This thesis is conducted in three parts. In the first part, three adaptive automated schemes are developed to improve the fault identification process in transmission line. The first scheme has investigated an automated and sensitive fault identification scheme. The developed scheme distinguishes between a low impedance fault (LIF) and a high impedance fault (HIF) based on current signal only. This scheme is depends on an adaptive threshold, to alleviate the issue associated with load variations. The second scheme combines the merits of discrete wavelet transform (DWT) and Karen Bell transformation (KBT) for the fault analysis process. This scheme is does not depend on the threshold value and it leads to fast detection. Critical issues like a variation in fault inception angle, fault location, fault resistance and source capacity change are investigated using the proposed scheme. This scheme detects and classifies the fault using only 8 samples from the power cycle with the mean fault detection duration is 1.25 ms. The third scheme presents a simple technique for adaptive single pole automatic reclosure (ASPAR) for transmission lines using wavelet packet transform (WPT). The ASPAR aims to discriminate the faults’ natures and to detect the instant of arc extinction. The proposed scheme uses an adaptive threshold level. The proposed scheme is tested for different network configurations, single and double circuits, to realize it is robustness and capability.
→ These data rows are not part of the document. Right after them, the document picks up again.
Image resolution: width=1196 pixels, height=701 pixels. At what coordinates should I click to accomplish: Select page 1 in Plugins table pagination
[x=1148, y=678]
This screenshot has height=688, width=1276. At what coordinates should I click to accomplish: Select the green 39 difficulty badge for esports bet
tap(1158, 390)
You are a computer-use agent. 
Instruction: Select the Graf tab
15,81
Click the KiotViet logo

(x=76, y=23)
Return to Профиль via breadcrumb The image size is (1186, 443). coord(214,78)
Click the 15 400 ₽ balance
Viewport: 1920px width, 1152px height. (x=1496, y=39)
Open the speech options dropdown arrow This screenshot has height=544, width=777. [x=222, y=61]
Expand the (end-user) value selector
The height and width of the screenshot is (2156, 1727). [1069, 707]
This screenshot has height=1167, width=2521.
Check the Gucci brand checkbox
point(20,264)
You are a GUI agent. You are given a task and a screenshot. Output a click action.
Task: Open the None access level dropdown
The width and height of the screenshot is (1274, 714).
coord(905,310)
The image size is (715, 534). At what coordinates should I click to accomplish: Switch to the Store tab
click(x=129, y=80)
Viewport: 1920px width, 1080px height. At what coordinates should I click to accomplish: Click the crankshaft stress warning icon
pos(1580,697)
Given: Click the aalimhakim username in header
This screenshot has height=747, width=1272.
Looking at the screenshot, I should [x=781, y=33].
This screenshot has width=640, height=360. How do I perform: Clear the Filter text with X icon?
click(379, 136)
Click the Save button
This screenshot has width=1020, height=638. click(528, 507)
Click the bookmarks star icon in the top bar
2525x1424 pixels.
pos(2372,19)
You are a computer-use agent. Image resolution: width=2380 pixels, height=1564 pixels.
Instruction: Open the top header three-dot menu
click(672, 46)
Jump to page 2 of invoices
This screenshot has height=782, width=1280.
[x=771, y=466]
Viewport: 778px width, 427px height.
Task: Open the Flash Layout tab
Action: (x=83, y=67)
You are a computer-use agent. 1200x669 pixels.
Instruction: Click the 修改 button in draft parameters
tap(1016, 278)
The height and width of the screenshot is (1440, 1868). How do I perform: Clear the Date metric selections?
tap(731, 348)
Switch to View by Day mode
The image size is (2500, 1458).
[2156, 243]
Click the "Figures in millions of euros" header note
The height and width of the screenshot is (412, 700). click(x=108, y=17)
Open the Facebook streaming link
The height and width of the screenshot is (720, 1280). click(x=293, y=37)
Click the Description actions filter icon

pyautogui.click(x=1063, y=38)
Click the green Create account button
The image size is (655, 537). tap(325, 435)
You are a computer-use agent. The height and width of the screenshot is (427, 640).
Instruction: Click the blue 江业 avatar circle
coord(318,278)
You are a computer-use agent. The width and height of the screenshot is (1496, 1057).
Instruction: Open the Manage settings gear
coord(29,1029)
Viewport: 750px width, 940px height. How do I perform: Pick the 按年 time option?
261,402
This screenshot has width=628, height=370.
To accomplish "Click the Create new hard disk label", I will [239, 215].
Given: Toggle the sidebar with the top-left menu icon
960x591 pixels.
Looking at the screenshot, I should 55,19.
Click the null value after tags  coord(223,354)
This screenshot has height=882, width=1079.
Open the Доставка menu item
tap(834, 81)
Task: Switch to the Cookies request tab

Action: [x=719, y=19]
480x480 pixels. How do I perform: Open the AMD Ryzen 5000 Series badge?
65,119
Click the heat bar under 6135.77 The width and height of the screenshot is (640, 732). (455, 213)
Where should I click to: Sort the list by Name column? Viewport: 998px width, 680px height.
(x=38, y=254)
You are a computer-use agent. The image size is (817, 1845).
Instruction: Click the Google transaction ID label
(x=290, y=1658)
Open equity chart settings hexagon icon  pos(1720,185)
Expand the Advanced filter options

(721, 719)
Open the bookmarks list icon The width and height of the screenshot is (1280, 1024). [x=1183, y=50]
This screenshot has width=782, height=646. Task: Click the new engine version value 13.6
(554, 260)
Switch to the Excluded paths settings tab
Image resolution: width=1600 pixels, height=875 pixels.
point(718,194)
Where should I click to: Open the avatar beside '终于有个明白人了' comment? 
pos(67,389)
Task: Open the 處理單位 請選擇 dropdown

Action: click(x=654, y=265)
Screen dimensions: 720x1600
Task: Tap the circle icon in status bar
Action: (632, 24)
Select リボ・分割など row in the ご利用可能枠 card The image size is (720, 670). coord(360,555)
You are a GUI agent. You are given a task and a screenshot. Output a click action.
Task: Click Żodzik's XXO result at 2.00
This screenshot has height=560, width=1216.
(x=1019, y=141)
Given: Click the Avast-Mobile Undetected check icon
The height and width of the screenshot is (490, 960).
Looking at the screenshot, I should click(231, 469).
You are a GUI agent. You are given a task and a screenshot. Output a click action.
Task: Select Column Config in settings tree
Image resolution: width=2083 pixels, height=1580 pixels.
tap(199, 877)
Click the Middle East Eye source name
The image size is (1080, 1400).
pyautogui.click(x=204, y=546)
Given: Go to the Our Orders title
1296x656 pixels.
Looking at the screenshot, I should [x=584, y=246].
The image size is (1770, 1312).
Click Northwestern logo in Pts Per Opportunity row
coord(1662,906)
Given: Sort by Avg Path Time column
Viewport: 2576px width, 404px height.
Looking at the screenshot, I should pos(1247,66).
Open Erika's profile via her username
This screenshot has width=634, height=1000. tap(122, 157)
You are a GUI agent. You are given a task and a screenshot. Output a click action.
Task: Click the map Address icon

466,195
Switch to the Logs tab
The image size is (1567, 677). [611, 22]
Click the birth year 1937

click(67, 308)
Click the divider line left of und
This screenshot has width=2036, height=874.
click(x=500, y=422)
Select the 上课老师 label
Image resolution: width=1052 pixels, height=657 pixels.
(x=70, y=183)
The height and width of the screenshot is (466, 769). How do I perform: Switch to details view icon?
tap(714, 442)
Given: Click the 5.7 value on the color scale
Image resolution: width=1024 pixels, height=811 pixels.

Also, the proposed scheme discriminates correctly between permanent and transient faults for compensated and uncompensated networks.
The second part of this thesis aims to integrate the reclosing scheme in terms of real-time communications. It combines the merits of adaptive reclosing time (ART) scheme and the optimal reclosing time (ORT) scheme to improve the transient stability problem. The ART distinguishes the faults, and detects the instant of arc extinction of a transient fault. The ORT is dependent on the load angle of the synchronous generators. The performance of the integrated reclosing scheme is assessed compared with the conventional reclosing schemes in terms of voltage and speed indices. The simulation results indicate that the developed reclosing scheme of circuit breakers can enhance the transient stability.
The third part of this thesis addresses the protection relaying during single pole tripping schemes for a transmission system. It studies the negative sequence pilot protection (NSPP) and directional protection relays for faults during the single pole tripping condition. Then, negative and positive sequence superimposed schemes are developed to provide a solution for the problems of NSPP and directional protection, respectively. These schemes are able to correctly work during single pole tripping (SPT) with different situations, including different fault types, high fault resistances, fault locations, change in source capacity, cross country and far end faults for double circuit line.
Numerical studies show that the proposed schemes are simple, accurate and can be used for updating, improving, and refurbishing of the existing protection relays.